**DATA SHOWN**
=== Section Start ===

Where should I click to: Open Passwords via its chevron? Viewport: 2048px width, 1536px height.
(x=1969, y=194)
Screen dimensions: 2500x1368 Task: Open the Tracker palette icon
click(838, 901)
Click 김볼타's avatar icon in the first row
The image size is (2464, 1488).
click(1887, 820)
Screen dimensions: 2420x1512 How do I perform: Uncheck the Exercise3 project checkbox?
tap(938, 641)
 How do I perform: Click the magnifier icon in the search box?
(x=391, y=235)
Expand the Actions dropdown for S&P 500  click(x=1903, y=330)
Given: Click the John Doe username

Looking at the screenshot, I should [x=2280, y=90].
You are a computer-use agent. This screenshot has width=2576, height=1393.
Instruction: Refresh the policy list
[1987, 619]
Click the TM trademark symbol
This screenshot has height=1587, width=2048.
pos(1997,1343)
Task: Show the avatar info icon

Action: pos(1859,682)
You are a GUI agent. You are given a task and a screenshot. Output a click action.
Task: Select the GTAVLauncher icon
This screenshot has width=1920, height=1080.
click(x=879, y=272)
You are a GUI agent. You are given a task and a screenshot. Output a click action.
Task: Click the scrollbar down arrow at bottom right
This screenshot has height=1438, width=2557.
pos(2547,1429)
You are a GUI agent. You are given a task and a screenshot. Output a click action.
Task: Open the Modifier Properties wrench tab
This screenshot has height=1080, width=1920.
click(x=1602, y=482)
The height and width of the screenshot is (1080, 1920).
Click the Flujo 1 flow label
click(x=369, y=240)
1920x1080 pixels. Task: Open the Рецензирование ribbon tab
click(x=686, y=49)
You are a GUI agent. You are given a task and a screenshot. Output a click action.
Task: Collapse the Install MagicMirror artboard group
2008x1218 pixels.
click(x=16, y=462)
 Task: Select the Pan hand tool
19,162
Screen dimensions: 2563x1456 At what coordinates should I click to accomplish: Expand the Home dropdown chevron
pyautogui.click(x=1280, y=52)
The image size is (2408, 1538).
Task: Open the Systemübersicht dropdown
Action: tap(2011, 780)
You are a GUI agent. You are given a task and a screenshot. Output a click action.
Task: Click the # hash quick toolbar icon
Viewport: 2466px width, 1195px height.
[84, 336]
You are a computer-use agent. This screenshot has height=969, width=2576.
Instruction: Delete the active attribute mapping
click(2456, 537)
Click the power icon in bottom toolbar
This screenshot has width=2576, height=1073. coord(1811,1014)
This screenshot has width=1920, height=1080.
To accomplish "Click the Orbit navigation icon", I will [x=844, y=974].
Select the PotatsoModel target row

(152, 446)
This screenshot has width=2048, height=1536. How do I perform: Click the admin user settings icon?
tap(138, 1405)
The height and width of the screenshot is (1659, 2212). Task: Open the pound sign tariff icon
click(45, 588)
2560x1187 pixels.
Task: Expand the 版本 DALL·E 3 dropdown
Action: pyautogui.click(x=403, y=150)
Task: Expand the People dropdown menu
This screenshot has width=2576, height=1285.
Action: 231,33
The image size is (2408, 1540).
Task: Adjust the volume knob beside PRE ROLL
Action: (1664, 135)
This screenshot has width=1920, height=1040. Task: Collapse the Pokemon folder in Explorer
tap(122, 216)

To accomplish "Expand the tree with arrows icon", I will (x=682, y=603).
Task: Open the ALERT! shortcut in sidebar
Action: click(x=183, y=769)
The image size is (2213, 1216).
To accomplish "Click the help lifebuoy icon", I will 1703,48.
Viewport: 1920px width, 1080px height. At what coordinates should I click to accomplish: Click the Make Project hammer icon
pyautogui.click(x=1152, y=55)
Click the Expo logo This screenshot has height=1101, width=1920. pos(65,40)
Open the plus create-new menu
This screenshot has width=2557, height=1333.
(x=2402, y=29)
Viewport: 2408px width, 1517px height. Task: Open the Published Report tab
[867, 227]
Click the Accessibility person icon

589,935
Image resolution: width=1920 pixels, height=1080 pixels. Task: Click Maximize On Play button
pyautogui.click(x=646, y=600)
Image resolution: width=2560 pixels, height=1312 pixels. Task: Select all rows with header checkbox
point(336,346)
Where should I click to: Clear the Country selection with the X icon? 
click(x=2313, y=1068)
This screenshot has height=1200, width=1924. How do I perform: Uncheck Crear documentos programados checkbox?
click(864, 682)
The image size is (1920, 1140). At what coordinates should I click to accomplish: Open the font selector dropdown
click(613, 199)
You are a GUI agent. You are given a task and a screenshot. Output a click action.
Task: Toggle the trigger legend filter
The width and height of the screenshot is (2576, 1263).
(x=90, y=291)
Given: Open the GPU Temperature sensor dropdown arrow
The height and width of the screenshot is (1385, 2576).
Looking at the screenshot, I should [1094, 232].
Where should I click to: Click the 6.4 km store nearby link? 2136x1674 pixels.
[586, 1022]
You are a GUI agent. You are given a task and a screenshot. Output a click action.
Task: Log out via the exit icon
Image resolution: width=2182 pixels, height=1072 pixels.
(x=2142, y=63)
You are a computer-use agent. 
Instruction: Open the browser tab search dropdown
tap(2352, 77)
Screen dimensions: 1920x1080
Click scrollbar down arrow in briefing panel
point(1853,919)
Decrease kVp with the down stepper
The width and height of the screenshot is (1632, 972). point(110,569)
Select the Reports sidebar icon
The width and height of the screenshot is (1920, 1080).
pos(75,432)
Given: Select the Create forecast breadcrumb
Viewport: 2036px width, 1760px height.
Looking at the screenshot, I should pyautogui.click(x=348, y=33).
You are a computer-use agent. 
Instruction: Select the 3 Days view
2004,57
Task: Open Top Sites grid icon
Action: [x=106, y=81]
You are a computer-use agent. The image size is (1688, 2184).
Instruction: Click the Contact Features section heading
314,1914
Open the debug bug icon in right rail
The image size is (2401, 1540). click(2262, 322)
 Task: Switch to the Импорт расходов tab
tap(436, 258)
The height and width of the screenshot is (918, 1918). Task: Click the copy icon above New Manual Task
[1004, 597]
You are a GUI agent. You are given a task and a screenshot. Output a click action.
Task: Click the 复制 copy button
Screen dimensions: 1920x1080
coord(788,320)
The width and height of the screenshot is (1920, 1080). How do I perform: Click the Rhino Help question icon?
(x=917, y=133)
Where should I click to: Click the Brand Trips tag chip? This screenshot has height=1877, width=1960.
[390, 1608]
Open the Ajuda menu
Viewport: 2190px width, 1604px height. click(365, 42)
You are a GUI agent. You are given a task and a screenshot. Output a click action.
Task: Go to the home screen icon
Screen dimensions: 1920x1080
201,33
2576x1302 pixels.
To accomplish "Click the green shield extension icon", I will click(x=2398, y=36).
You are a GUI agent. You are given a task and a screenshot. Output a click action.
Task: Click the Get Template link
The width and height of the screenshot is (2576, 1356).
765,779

=== Section End ===

**EXERCISE**
Could you state how many lines in the entries contain the word "computer"? Reply with nothing but the number.

**EXERCISE RESULT**
5